La méritocratie, toujours érigée en idéal social par les politiques, est une notion remise en cause depuis quelques années par les sociologues. Dont Marie Duru-Bella notamment, qui écrivait déjà en 2006 L’inflation scolaire, les désillusions de la méritocratie et qui a dirigé la thèse de doctorat d’Elise Tenret soutenue en 2008 sur « L’école et la croyance en la méritocratie » à l’origine de son dernier ouvrage.
Jusqu’alors peu d’études sur la méritocratie ont abordé le problème de façon empirique.
Elise Tenret, sociologue de l’éducation et maître de conférences à l’université Paris-Dauphine a entrepris d’interroger 766 étudiants sur leur relation au mérite. Son enquête, réalisée en 2006-2007 dans l’académie de Caen, révèle que si les étudiants semblent encore «loin de s’être détournés du modèle méritocratique», ils rejettent l’idée qu’il ne repose que sur les études.
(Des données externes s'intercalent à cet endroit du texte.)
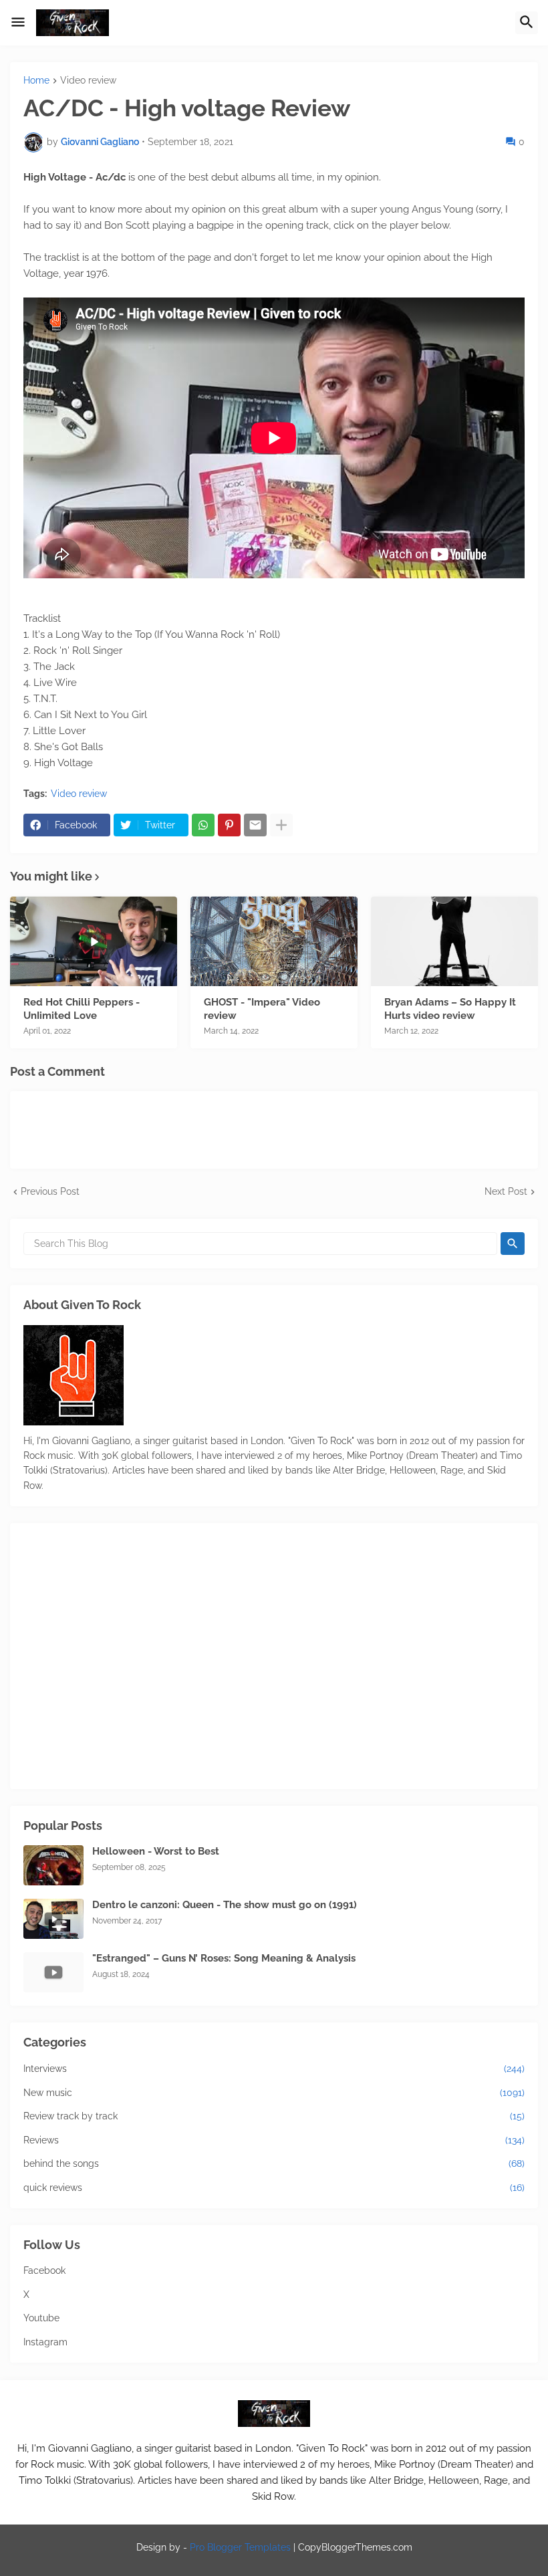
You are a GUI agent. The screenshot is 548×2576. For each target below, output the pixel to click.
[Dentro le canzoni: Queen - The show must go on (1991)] (53, 1919)
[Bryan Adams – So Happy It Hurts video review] (454, 941)
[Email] (255, 825)
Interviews (274, 2068)
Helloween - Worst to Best (155, 1851)
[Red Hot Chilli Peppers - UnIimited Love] (93, 941)
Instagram (45, 2342)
Alors, « à quoi bon être diplômé ? », interroge la chercheuse, provocatrice, dans le sous-titre de son livre.
Les étudiants savent le diplôme essentiel pour réussir dans la vie (à 45,5%) mais ne sont pas dupes de ce bout de papier.
Pour eux, il joue un rôle jugé trop important dans la recherche d’emploi (à 41,4%) d’autant qu’il ne reflète pas l’acquisition de compétences utiles dans le travail. La volonté, la motivation, la rigueur, la sympathie ou la capacité d’adaptation ne se lisent pas sur un diplôme et sont pourtant essentiels dans le milieu professionnel.
VOLONTE INDIVIDUELLE ET DETERMINATION
Pour ces futurs diplômés, la méritocratie, qu’ils défendent par ailleurs, ne doit pas se fonder sur la valeur du diplôme mais sur la volonté individuelle et la détermination.
Pourtant, malgré ce rejet, les étudiants s’accordent pour affirmer que le diplôme justifie un niveau de salaire plus élevé, considérant l’investissement en temps et en argent pendant les études comme suffisant pour légitimer un salaire. Ambivalence et cynisme de ces étudiants qui évoluent dans un monde moribond où règne la peur du déclassement social.
Aglaé de Chalus
“Les étudiants et le mérite. A quoi bon être diplômé ?”, par Elise Tenret. Collection Etudes & recherche, Observatoire de la vie étudiante/La documentation française, 158 pages, 18 euros.